Record set:
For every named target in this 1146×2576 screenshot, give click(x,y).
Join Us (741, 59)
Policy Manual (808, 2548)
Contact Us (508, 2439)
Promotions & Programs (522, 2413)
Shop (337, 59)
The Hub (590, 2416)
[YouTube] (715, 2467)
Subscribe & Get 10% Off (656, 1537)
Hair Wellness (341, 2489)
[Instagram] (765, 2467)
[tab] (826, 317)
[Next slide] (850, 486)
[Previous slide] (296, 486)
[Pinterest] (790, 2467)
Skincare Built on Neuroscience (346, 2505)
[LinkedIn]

Required action:
Please extract exactly, and only, the lines from the line containing "[YouTube] (715, 2467)" through the last line of the records.

Exercise solution:
[YouTube] (715, 2467)
Subscribe & Get 10% Off (656, 1537)
Hair Wellness (341, 2489)
[Instagram] (765, 2467)
[tab] (826, 317)
[Next slide] (850, 486)
[Previous slide] (296, 486)
[Pinterest] (790, 2467)
Skincare Built on Neuroscience (346, 2505)
[LinkedIn]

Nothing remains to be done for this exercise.